>> Start Exercise inputs
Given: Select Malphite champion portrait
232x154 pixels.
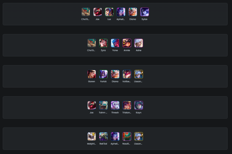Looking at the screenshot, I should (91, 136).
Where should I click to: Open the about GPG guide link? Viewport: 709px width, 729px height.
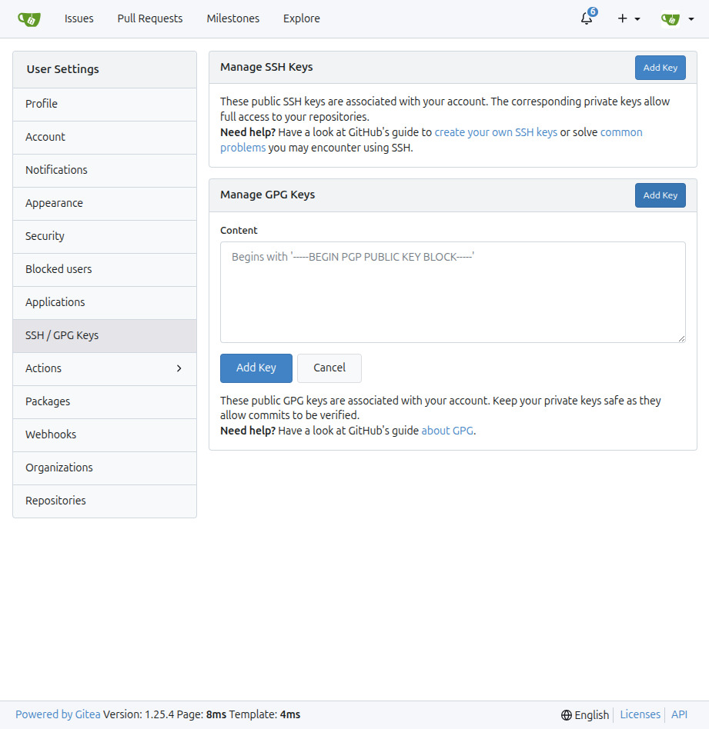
>> End Exercise inputs
>> Start Exercise inputs
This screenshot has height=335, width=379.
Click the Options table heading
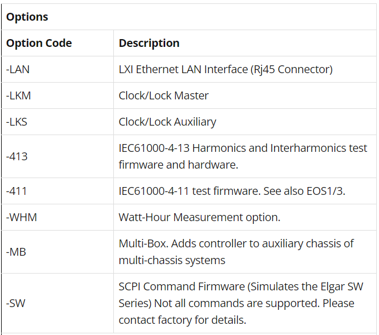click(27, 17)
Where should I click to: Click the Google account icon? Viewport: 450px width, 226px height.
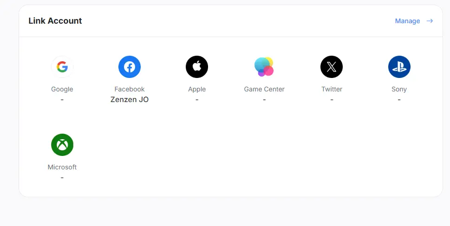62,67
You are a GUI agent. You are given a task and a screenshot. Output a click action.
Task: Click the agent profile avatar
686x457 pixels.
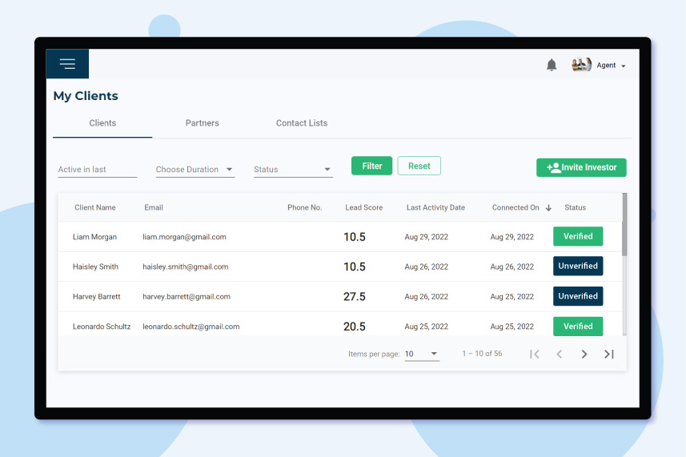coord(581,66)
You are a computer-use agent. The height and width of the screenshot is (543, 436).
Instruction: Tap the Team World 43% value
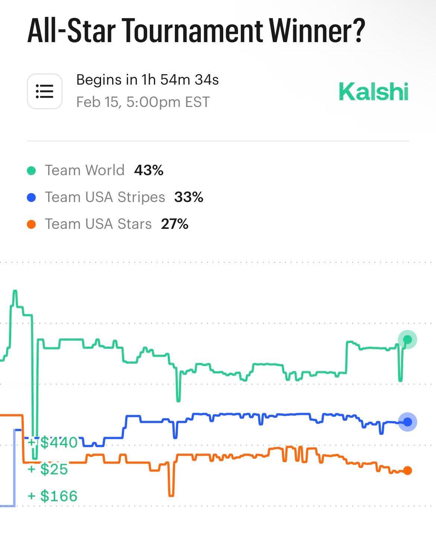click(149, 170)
>> End Exercise inputs
(Job)
Arrange the material between the lines holding "You are a computer-use" and "click(149, 170)", inclusive, as a numbered list. Skip any blank lines, and leave the pictures out.

(Right answer)
1. You are a computer-use agent. The height and width of the screenshot is (543, 436).
2. Instruction: Tap the Team World 43% value
3. click(149, 170)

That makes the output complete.